**Reading text:**

Dinner and a Movie- Now Playing: Julie and Julia

Foodies everywhere will no doubt be flocking to theaters this weekend to catch the opening of "Julie and Julia", Nora Ephron's adaptation of two national bestsellers: Julie Powell's Julie and Julia: My Year of Cooking Dangerously and My Life in France written by Julia Child with Alex Prud'homme.
 
The movie stars Meryl Streep as Julia Child, co-author of the revolutionary cookbook Mastering the Art of French Cooking and star of The French Chef television cooking show and Amy Adams as Julie Powell, an under-appreciated secretary looking for meaning and purpose in her life who launches her "Julie-Julia Project", tackling all 524 recipes in Child's Mastering the Art of French Cooking in the course of 365 days.
 
In My Life in France, Julia Child advises, "Learn how to cook-try new recipes, learn from your mistakes, be fearless and above all have fun!"
 
And it seems that is exactly what author Julia Powell sets out to do in her book, Julie and Julia: My Year of Cooking Dangerously, though not without moaning and groaning and at times even cursing JC (as she likes to call Julia) in the book.
 
With the movie coming out this weekend (Friday, August 7), what better way to celebrate Julia Child's contributions to the culinary world than by throwing a dinner party at your house and then heading off to see the show?
 
But, what's for dinner? Images of Julie's husband and brother scouring New York City for marrowbone and the horror of Julie's lobster killing sent me running back to Child's charming memoir for inspiration. Leafing back through My Life in France, I ran across mention of a memorable dinner Julia and her husband Paul threw in honor of the summer solstice one year at their home La Pitchoune or "The Little Thing" in Provence.
 
I threw on my apron and went to work, modifying recipes for ease of preparation (I can almost hear Julia gasping now) and availability of ingredients. I'm certain her co-author Simca (Simone Beck) would have scoffed at my recipes, saying, "C'est pas francais!" just as she had scolded Julia during the writing of Volume II of Mastering.
 
But, then I am reminded of Julia's voice saying, "Never apologize!" and so I won't, especially in light of Julia's words of wisdom: "above all have fun!" Bon appetit and enjoy the show.
 
Le Menu
 
Les Feuilletons de Boeuf en Croute
(Beef tenderloins in pastry)
 
Tomates a la Provencale
(Tomates stuffed with bread crumbs, herbs and cheese)
 
Mousseline au Chocolat
(Chocolate Mousse)
 
(recipes and food photography by Sydne George)

**Stored data:**
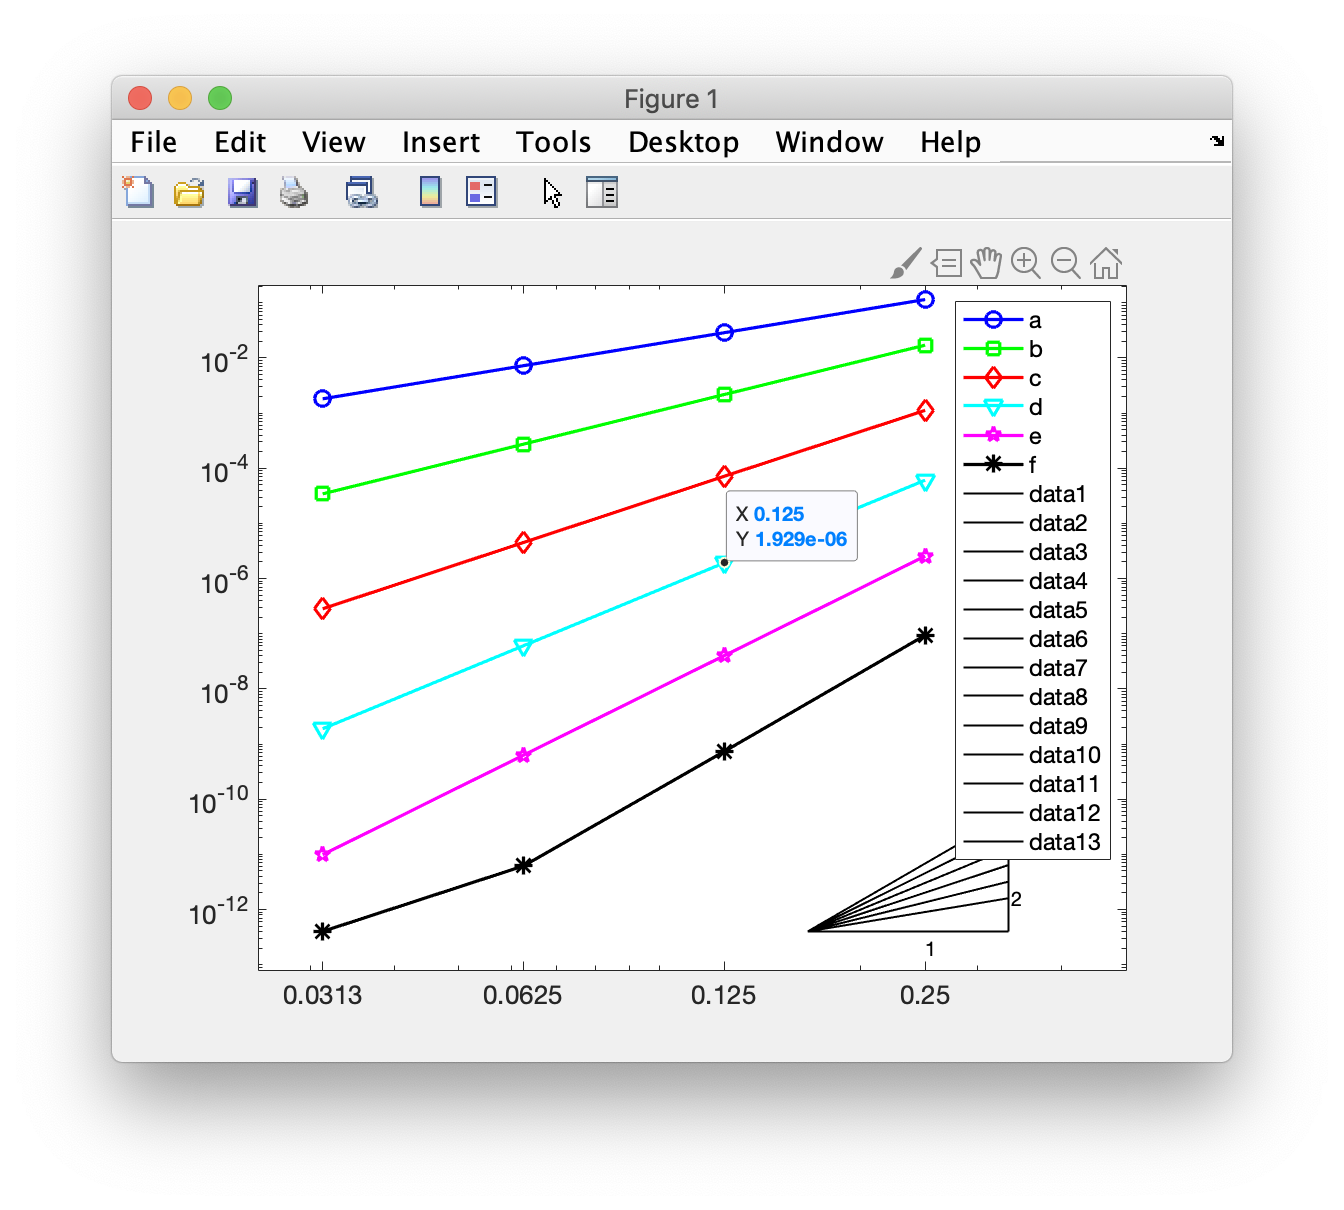Viewport: 1344px width, 1210px height.
Task: Select the Zoom Out tool
Action: [1066, 263]
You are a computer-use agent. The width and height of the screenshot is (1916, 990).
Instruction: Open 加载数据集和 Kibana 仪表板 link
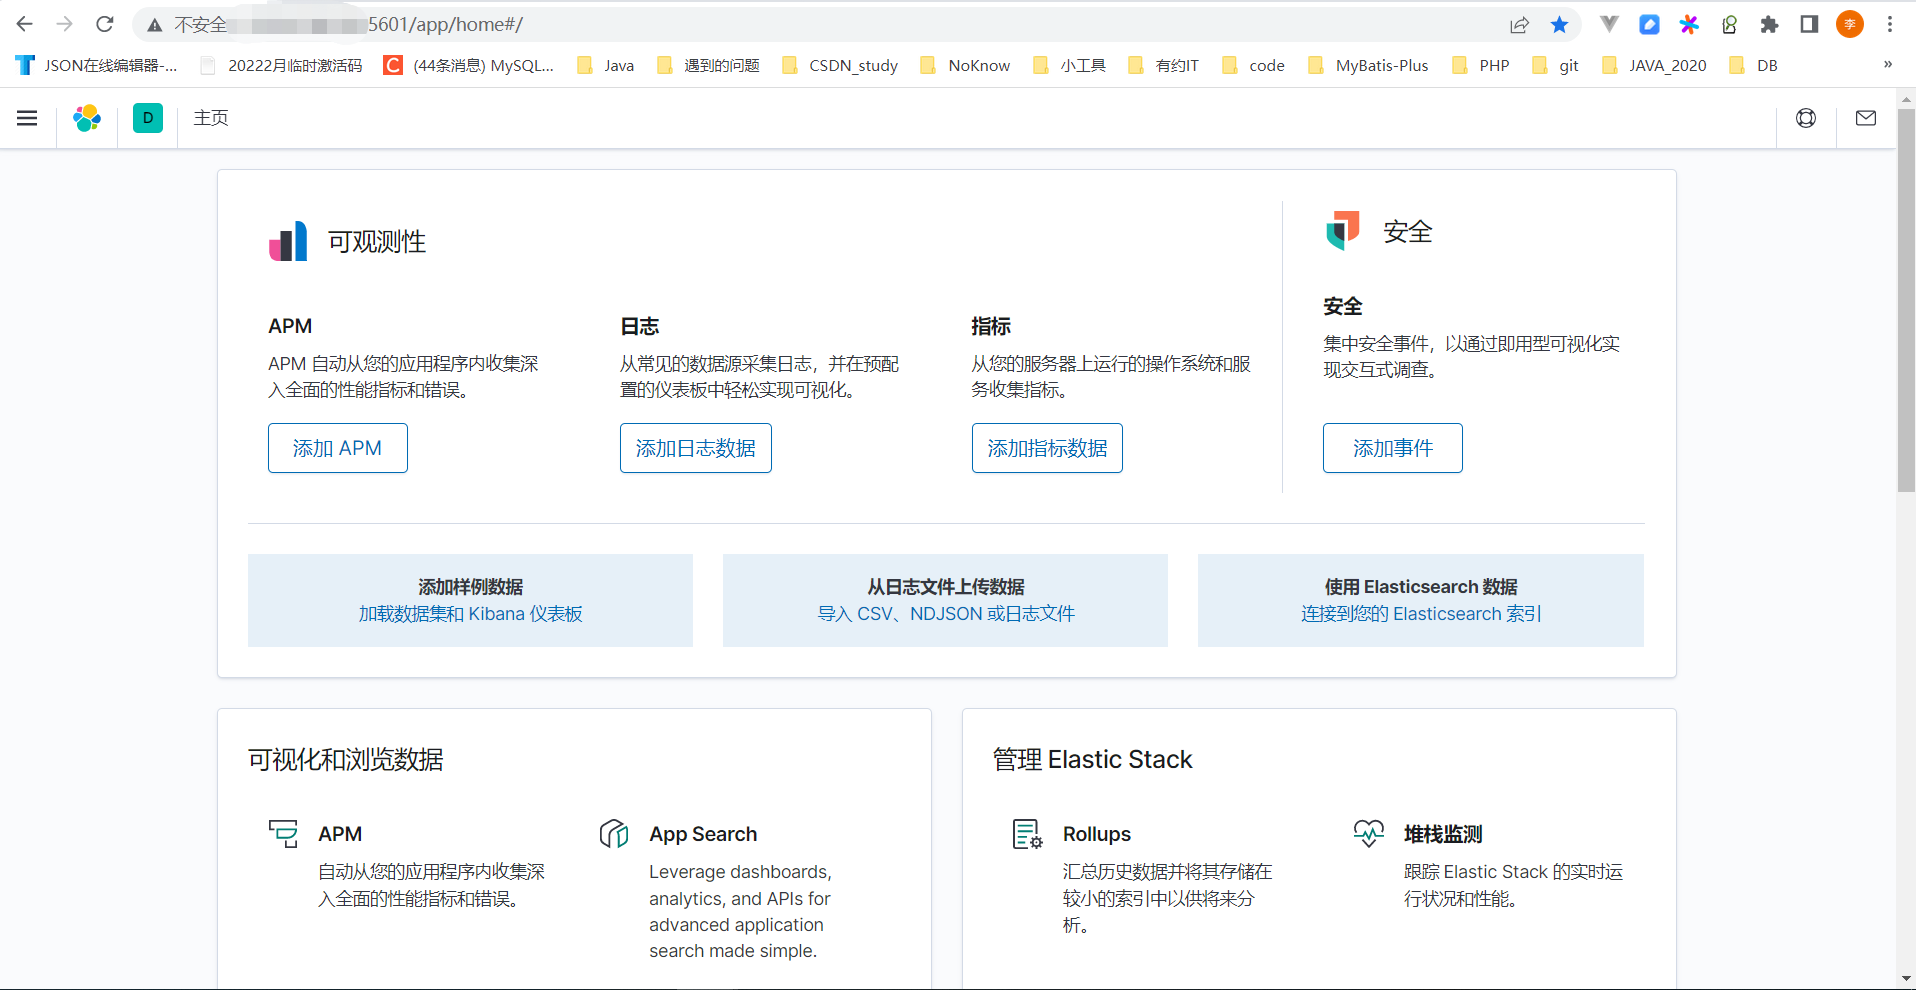pos(469,613)
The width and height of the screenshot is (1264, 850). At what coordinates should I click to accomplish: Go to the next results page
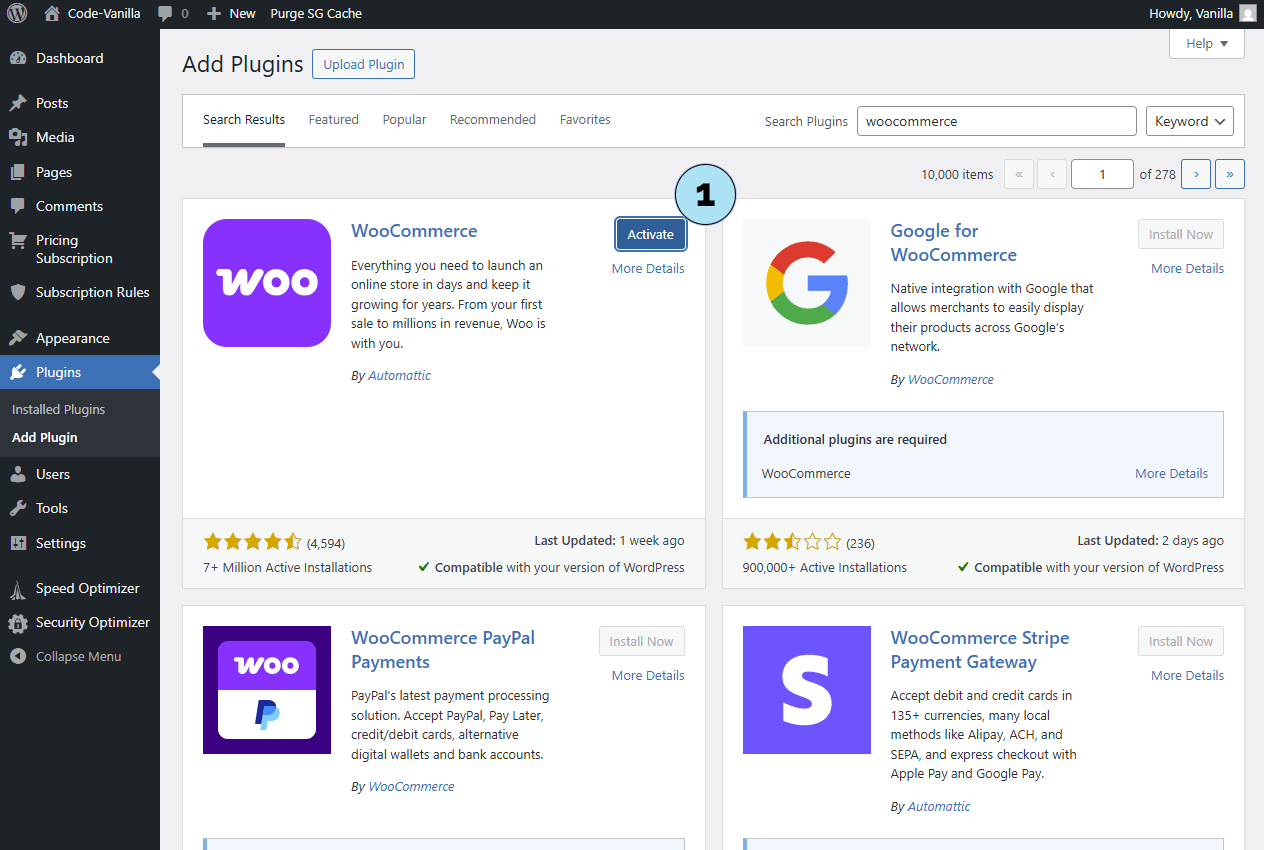1195,174
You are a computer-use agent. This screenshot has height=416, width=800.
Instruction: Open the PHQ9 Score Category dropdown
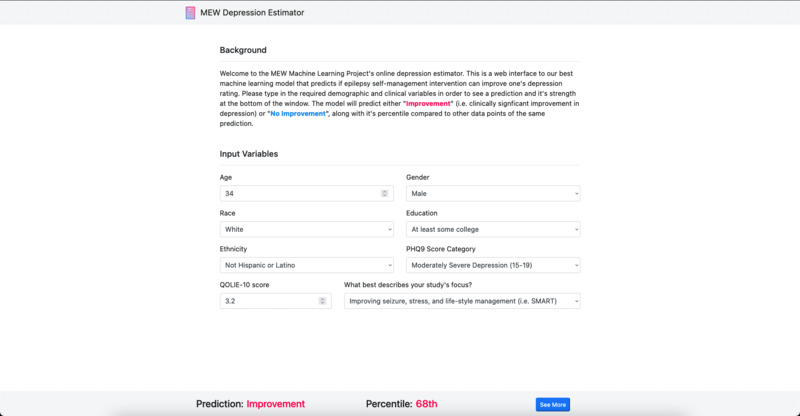point(492,265)
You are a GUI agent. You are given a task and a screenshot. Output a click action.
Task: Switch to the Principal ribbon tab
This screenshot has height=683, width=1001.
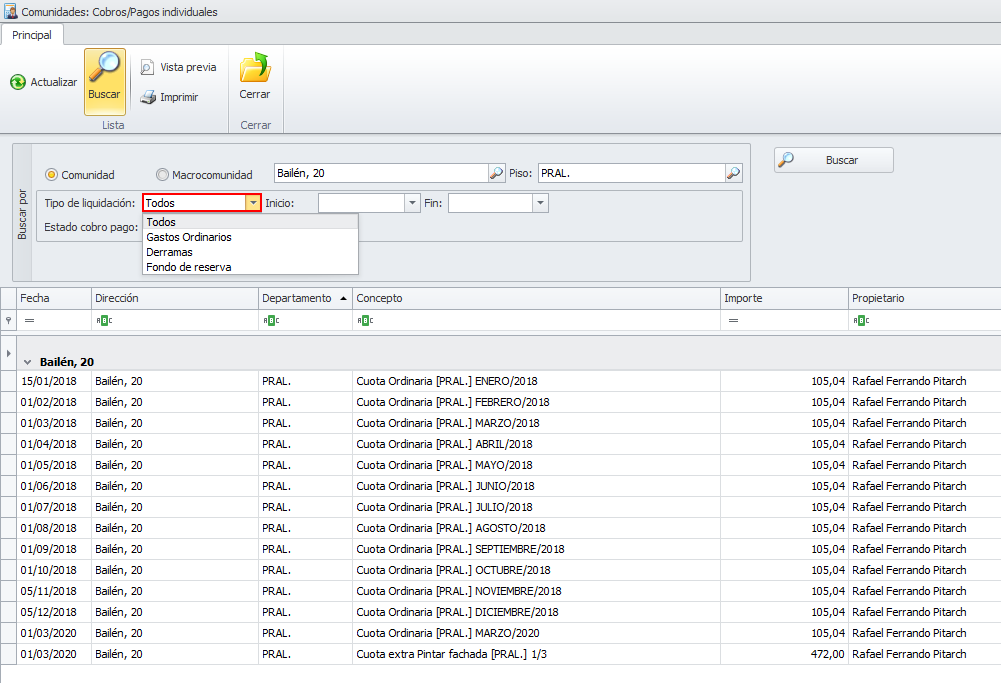[32, 35]
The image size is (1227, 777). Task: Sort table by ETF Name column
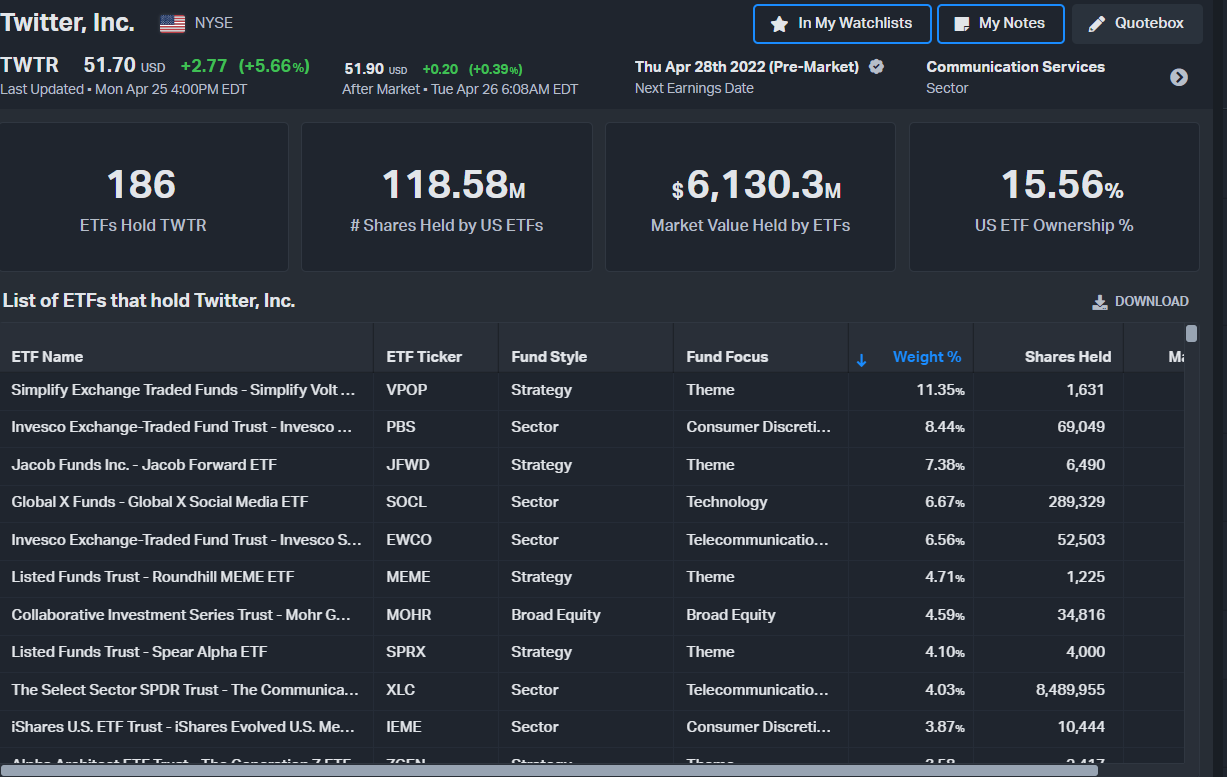point(47,357)
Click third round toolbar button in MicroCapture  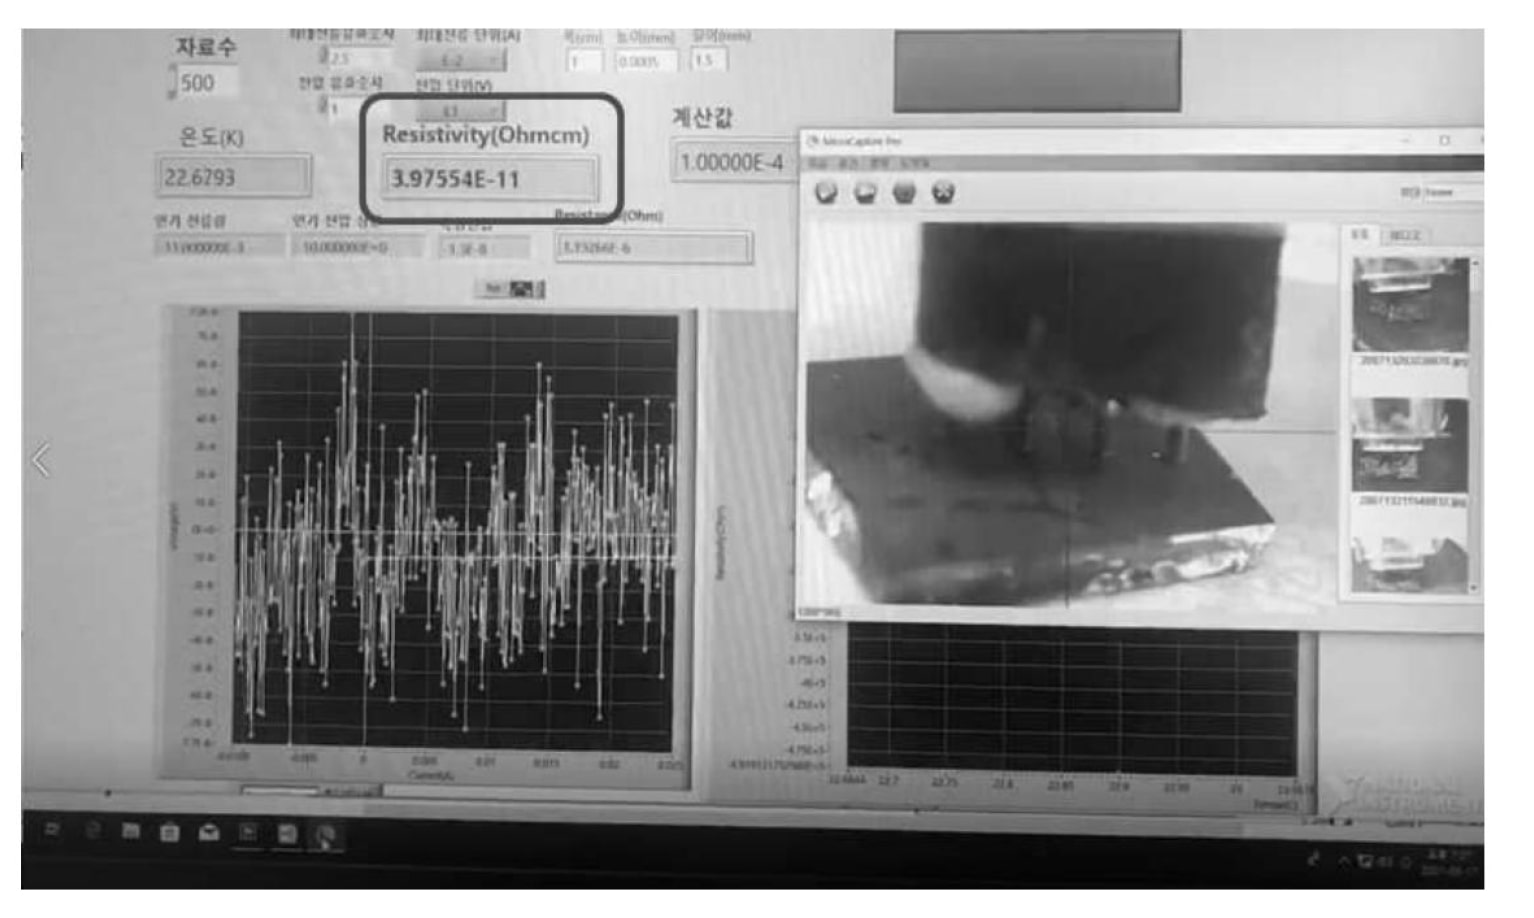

**Exercise instructions:** Carry on the dinner-and-a-movie piece about "Julie and Julia" from its last line onward.

**Reply:**
 
 
Les Feuilletons de Boeuf en Croute
Beef tenderloins in pastry
(serves six)
 
Ingredients:
 
1 17.3 ounce package puff pastry sheets, thawed
1/2 cup butter, divided
8 ounces white mushrooms, finely chopped
2 tablespoons shallots, finely minced
2 teaspoons dried thyme
6 6-ounce beef tenderloin steaks
1 egg, beaten
 
Directions:
 
1. Melt 1/4 cup butter in medium saute pan over medium high heat and saute mushrooms and shallots until softened. Drain on paper towels and set aside.
2. Wipe out pan. Heat remaining 1/2 cup butter over medium high heat and sear steaks, browing both sides of each steak.
3. Place steaks on baking sheet, leaving ample room between.
4. Top each steak with  1-2 tablespoons mushrooms, covering the top of each steak.
5. Cut thawed puff pastry sheets to make covers for the steaks and drape over tops and sides of steaks.
6. Tuck edges of pastry around each steak, pressing to seal.
7. Use additional pastry to cut out decorations for the tops.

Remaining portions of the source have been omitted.